_Задание_
Какая доля мирового производства чугуна в 1936 году приходилась на СССР, согласно отрывку об экономике сталинской эпохи?

_Избранный отрывок_
* * * * * * *
Но еще раз напомню — все это темы для меня непрофильные (по крайней мере — в этой книге). Если изучать экономику — то писать нужно именно об экономике.
И тут, нравится это кому-то или нет, в экономике мы можем видеть колоссальный успех. В сталинскую эпоху возник новый тип экономики: мобилизационная экономика. Создателями этой модели являются Сталин и его команда. Это — факт.
Мобилизационная экономика оказалась невероятно эффективной. Это тоже факт. За считанные годы лицо России и всего СССР изменилось до неузнаваемости. Сталинская индустриализация имела мировое значение — это тоже факт, и его не очень трудно доказать.
Абстрагируемся от перипетий и задач мировой борьбы двух систем и посмотрим на достижения первой пятилетки с точки зрения общего мирового хозяйственного развития.
И мы видим, что промышленность, построенная по пятилетнему плану, существенно расширила производственные возможности человечества. Например, в 1936 году в мире производилось около 100 млн тонн чугуна, из которых 10 % приходилось на СССР. Это при том, что черная металлургия в СССР развивалась самыми низкими темпами.
За счет СССР существенно расширилось производство тракторов, автомобилей и самолетов, двигателей самого разного типа, мощности и назначения. За счет разворачивания моторостроительной отрасли в Советском Союзе человечество сделало решительный шаг в деле замещения силы человека и животного силой двигателя.
Структура энергетических сил в ходе строительства новой индустрии существенно изменилась. Можно привести данные профессора С. Н. Прокоповича. Он подсчитал энергетические возможности Советского Союза, включая рабочую людскую силу и работу животных, выразил все это в условных тепловых единицах, которая соответствует 1 килограмму угля, то есть 0,001 тонны условного топлива. Каким энергетическим потенциалом обладал Советский Союз в разные годы, я представлю в виде таблицы. Единица измерения — млн тонн условного топлива [25. С. 316]:
Как видно из этой таблицы, количество энергии, которую доставляет работа людей, возросла, но существенно не изменилась. Работа рабочего скота, в первую очередь лошадей, сократилась на 25 % только в первой пятилетке. В дальнейшем доля рабочего скота еще более сократится. Выросло в 3 раза количество используемой древесины и в вдвое — торфа. Существенно выросли источники энергии: торф — почти вдвое; уголь — на 40 %; нефть и нефтепродукты — на 77 % и электроэнергия — в 2 раза.
* * * * * * *
(Часть файла данных)
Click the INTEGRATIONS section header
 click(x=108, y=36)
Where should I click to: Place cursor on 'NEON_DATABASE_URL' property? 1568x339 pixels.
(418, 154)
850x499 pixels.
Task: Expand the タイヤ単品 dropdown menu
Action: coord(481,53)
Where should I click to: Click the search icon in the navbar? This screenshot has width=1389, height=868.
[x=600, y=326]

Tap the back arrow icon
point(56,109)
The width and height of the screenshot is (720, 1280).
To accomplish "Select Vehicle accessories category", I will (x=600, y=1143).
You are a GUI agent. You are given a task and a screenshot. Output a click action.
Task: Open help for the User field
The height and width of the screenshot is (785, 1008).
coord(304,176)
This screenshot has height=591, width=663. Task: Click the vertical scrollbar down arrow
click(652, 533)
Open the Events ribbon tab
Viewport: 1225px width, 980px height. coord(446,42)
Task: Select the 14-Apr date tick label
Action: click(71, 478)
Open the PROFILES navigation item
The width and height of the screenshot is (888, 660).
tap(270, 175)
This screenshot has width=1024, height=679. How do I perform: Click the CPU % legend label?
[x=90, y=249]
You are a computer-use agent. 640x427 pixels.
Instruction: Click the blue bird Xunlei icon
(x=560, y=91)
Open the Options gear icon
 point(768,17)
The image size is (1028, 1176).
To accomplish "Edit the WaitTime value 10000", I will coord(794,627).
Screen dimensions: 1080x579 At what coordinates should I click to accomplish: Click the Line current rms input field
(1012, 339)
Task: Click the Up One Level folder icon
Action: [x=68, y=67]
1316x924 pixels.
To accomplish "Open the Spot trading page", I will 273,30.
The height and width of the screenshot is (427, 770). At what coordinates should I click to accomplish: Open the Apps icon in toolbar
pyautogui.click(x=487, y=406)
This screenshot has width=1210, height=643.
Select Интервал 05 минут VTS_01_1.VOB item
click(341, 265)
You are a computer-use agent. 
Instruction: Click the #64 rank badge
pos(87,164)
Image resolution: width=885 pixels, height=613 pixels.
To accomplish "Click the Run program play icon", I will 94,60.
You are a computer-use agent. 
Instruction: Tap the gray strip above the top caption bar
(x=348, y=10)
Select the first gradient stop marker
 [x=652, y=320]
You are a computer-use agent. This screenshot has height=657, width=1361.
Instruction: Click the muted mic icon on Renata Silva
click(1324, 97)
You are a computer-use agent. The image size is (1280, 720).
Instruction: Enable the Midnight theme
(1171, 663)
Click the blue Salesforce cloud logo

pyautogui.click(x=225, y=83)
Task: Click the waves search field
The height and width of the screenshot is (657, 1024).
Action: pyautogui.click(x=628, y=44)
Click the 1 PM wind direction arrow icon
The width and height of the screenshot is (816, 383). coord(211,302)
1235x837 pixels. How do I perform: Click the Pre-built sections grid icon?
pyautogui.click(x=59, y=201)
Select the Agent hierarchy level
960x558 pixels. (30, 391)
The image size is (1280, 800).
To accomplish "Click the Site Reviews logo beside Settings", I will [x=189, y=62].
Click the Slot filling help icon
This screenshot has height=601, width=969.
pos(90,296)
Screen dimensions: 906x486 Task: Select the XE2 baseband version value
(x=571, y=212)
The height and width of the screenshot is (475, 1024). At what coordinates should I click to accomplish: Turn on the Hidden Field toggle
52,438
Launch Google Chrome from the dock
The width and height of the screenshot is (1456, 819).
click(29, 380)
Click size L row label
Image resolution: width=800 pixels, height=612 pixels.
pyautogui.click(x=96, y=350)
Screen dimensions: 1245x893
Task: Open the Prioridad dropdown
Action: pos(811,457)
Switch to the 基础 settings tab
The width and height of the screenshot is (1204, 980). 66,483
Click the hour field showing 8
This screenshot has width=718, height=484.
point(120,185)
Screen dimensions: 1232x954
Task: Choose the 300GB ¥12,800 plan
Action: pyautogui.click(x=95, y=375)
* * * * * * *
_Ответ к заданию_
На СССР приходилось 10 % мирового производства чугуна, составлявшего около 100 млн тонн.